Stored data

____

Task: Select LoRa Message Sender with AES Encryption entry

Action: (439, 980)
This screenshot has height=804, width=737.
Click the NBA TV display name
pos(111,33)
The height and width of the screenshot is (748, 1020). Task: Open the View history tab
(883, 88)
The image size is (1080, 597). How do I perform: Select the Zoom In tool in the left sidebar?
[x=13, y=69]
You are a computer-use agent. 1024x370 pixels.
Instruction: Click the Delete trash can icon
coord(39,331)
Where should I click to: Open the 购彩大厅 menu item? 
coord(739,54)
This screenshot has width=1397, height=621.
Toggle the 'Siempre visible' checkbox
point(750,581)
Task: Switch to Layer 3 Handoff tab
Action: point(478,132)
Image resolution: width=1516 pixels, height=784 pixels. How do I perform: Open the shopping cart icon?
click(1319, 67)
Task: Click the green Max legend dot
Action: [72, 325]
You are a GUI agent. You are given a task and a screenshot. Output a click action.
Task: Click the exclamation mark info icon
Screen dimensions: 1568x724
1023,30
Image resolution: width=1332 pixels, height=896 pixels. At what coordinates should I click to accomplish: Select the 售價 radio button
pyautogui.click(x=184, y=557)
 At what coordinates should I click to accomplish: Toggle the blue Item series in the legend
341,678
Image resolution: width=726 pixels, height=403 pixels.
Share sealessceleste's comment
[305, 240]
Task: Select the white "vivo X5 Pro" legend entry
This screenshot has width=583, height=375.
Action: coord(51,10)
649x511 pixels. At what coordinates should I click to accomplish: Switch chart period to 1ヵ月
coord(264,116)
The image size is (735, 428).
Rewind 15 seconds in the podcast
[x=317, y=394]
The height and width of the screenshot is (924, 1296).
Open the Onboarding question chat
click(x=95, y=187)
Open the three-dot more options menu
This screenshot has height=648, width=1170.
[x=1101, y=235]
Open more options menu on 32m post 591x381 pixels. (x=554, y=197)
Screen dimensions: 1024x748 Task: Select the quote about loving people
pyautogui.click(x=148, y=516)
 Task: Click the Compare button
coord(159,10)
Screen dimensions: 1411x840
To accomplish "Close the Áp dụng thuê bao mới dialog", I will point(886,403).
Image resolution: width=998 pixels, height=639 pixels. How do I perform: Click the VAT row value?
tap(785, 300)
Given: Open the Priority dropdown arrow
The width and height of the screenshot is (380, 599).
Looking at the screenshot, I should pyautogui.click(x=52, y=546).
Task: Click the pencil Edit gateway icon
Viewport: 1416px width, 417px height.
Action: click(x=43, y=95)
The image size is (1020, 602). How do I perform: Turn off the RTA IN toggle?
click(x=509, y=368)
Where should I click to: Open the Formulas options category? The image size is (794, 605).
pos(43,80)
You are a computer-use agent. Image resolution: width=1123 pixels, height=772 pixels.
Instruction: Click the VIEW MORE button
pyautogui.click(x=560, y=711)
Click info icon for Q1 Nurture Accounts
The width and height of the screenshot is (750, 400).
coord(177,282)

____

**Problem statement**
Exactly as written, please output every entry.

**Solved problem**
Task: Select LoRa Message Sender with AES Encryption entry

Action: (439, 980)
This screenshot has height=804, width=737.
Click the NBA TV display name
pos(111,33)
The height and width of the screenshot is (748, 1020). Task: Open the View history tab
(883, 88)
The image size is (1080, 597). How do I perform: Select the Zoom In tool in the left sidebar?
[x=13, y=69]
You are a computer-use agent. 1024x370 pixels.
Instruction: Click the Delete trash can icon
coord(39,331)
Where should I click to: Open the 购彩大厅 menu item? 
coord(739,54)
This screenshot has width=1397, height=621.
Toggle the 'Siempre visible' checkbox
point(750,581)
Task: Switch to Layer 3 Handoff tab
Action: point(478,132)
Image resolution: width=1516 pixels, height=784 pixels. How do I perform: Open the shopping cart icon?
click(1319, 67)
Task: Click the green Max legend dot
Action: [72, 325]
You are a GUI agent. You are given a task and a screenshot. Output a click action.
Task: Click the exclamation mark info icon
Screen dimensions: 1568x724
1023,30
Image resolution: width=1332 pixels, height=896 pixels. At what coordinates should I click to accomplish: Select the 售價 radio button
pyautogui.click(x=184, y=557)
 At what coordinates should I click to accomplish: Toggle the blue Item series in the legend
341,678
Image resolution: width=726 pixels, height=403 pixels.
Share sealessceleste's comment
[305, 240]
Task: Select the white "vivo X5 Pro" legend entry
This screenshot has width=583, height=375.
Action: coord(51,10)
649x511 pixels. At what coordinates should I click to accomplish: Switch chart period to 1ヵ月
coord(264,116)
The image size is (735, 428).
Rewind 15 seconds in the podcast
[x=317, y=394]
The height and width of the screenshot is (924, 1296).
Open the Onboarding question chat
click(x=95, y=187)
Open the three-dot more options menu
This screenshot has height=648, width=1170.
[x=1101, y=235]
Open more options menu on 32m post 591x381 pixels. (x=554, y=197)
Screen dimensions: 1024x748 Task: Select the quote about loving people
pyautogui.click(x=148, y=516)
 Task: Click the Compare button
coord(159,10)
Screen dimensions: 1411x840
To accomplish "Close the Áp dụng thuê bao mới dialog", I will point(886,403).
Image resolution: width=998 pixels, height=639 pixels. How do I perform: Click the VAT row value?
tap(785, 300)
Given: Open the Priority dropdown arrow
The width and height of the screenshot is (380, 599).
Looking at the screenshot, I should pyautogui.click(x=52, y=546).
Task: Click the pencil Edit gateway icon
Viewport: 1416px width, 417px height.
Action: click(x=43, y=95)
The image size is (1020, 602). How do I perform: Turn off the RTA IN toggle?
click(x=509, y=368)
Where should I click to: Open the Formulas options category? The image size is (794, 605).
pos(43,80)
You are a computer-use agent. Image resolution: width=1123 pixels, height=772 pixels.
Instruction: Click the VIEW MORE button
pyautogui.click(x=560, y=711)
Click info icon for Q1 Nurture Accounts
The width and height of the screenshot is (750, 400).
coord(177,282)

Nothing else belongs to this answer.